Could we have a little talk about World War III? It's back again, that phrase, and it doesn't look like it's going to go away soon.
This past month may be remembered as the one when World War III broke out. Not the thing itself, obviously, but the concept, the memory, the nightmare, which had been buried in the basement of our cultural consciousness since the end of the Cold War. The beast suddenly broke out of the basement and it's in our face again. The return of the repressed.
There was George Bush's Oct. 17 warning that "if you're interested in avoiding World War III," you ought to worry about the prospect of Iranian nukes. Many found the phrase jolting, coming out of the blue. First, because it had not been in widespread use, certainly not from a White House podium, and second because "World War III" generally connotes a global nuclear war, while Bush was speaking about regional scenarios involving Iran and Israel. Why the sudden rhetorical escalation?
Especially coming from the man who has the "nuclear football," the black briefcase with the Emergency War Orders, always by his side, and enough megatonnage at his disposal to threaten the existence of the entire human race.
Then, a few days after Bush's Oct. 17 shocker, I came upon a less widely noticed, perhaps even more ominous quote, originally published two weeks earlier in London's usually reliable Spectator, in a story about the Sept. 6 Israeli raid on that alleged Syrian nuclear facility. A quote from a "very senior British ministerial source" contending, "[I]f people had known how close we came to world war three that day there'd have been mass panic." Here, it wasn't Bush theorizing about the future; it was a responsible official saying we'd already come close to Armageddon.

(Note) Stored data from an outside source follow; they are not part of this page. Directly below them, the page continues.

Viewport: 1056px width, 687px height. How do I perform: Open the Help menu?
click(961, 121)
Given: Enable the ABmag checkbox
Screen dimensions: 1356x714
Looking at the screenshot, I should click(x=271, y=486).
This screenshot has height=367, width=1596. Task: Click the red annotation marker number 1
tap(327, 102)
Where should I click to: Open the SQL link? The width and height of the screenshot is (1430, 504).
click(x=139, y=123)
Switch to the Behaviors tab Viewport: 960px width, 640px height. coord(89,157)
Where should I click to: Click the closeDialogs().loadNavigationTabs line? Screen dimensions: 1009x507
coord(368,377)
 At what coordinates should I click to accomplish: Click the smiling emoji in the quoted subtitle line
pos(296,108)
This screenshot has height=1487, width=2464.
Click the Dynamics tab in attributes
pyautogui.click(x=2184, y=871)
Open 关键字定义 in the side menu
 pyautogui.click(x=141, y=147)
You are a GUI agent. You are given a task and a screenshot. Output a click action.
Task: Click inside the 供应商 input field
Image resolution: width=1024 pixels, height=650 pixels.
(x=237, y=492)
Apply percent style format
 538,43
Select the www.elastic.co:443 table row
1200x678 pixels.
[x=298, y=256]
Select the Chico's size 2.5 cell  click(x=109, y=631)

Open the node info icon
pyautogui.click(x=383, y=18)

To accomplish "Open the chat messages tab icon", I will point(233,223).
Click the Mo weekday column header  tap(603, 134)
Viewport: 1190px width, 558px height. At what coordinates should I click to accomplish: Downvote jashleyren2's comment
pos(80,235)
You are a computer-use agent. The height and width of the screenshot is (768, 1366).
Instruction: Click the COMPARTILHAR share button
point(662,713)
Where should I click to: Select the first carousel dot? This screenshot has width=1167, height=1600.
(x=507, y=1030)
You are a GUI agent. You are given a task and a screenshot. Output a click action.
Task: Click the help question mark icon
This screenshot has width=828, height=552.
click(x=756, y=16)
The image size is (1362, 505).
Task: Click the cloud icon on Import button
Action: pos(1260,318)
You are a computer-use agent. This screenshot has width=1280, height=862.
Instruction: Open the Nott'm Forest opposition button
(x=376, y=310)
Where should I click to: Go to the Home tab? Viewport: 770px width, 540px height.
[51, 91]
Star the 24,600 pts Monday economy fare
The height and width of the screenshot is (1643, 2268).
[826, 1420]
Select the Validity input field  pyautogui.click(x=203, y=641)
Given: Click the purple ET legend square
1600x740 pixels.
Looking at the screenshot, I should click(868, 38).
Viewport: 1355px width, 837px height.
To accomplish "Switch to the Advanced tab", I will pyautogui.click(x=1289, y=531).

And then there was the "mistake" that came to light about the same time as the Israeli raid, the mistake in nuclear weapons handling, which allowed—for the first time in 40 years—six nuclear warheads to be flown over U.S. airspace, suspended from the wing of a long-range B-52 bomber en route from Minot, N.D., to Barksdale, La., a staging point for Mideast missions. And though the incident appears to have been an accident, it set off seething blogospheric speculation about its connection to the Israeli raid, and a prospective U.S. raid on Iran. Could it have been a signal of sorts? Even if it was a simple error, the unauthorized flight of the exposed nukes betrayed profound flaws in our control of our nuclear arsenal. Suddenly, the bombs that we knew, on some level, were there somewhere, were out in the open, waving: Hey, we're still here!
And now we have the crisis in Pakistan, one that portends a nightmare scenario in which Pakistan's so-called "Islamic bomb" falls into the hands of al-Qaida sympathizers. Such an outcome would put us on a fast-track route to World War III, because logic would dictate an immediate attack on those Pakistani nukes before they could be dispersed or launched, and logic on the other side would dictate that their new possessors launch or disperse them as soon as possible under a "use it or lose it" threat.
Finally, there was the almost unprecedented declassification of an element of the U.S. nuclear war plan formerly known as the Strategic Integrated Operating Plan, now called OPLAN 8044. The heavily redacted document, obtained under the Freedom of Information Act by Hans M. Kristensen, a nuke specialist at the Federation of American Scientists, is almost completely blanked out, save for a few headings suggesting that we have off-the-shelf plans for nuking "regional" states, a phrase Kristensen believes applies to states that have weapons of mass destruction programs, such as North Korea and Iran. Soon, if not already, one can be sure, there will be "robust contingency plans" for Pakistan, as Martin Walker put it recently in the New YorkTimes.
And—as if demonstrating a kind of synchronicity in the collective unconscious—the cultural realm has begun to break out with World War III talk. We've had publication of two new books, Richard Rhodes' history of the Cold War nuclear arms race, Arsenals of Folly, which takes us up to 1986 and the failure of the superpowers to ban the bomb, and Jonathan Schell's utopian revival of the cause of nuclear abolitionism in The Seventh Decade.